**Given task**
List every line of the entries below that contains the word "what". Case counts.
--- begin ---
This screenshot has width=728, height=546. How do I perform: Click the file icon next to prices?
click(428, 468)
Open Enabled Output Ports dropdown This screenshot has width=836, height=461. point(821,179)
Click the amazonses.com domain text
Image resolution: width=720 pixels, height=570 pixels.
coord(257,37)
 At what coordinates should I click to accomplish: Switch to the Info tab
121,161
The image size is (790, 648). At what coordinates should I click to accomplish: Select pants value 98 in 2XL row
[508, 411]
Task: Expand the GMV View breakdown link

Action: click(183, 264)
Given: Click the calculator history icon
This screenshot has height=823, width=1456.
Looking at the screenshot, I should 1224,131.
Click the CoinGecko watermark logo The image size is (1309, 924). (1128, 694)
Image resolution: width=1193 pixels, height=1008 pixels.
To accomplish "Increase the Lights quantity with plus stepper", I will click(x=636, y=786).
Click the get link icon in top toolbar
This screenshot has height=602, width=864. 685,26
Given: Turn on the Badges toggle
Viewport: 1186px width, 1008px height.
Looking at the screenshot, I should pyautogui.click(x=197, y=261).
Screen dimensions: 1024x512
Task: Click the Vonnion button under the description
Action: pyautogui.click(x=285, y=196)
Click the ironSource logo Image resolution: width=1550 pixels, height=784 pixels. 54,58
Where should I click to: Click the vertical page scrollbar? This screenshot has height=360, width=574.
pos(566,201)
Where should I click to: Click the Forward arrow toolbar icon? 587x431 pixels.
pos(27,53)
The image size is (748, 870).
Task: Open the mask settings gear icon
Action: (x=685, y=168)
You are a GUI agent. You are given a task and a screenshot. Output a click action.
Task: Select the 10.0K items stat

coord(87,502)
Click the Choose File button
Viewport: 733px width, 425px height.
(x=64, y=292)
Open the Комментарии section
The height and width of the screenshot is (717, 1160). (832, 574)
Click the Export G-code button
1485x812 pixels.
--- end ---
**Task output**
 At what coordinates should I click to accomplish: Switch to the Info tab
The image size is (790, 648). At what coordinates should I click to accomplish: Select pants value 98 in 2XL row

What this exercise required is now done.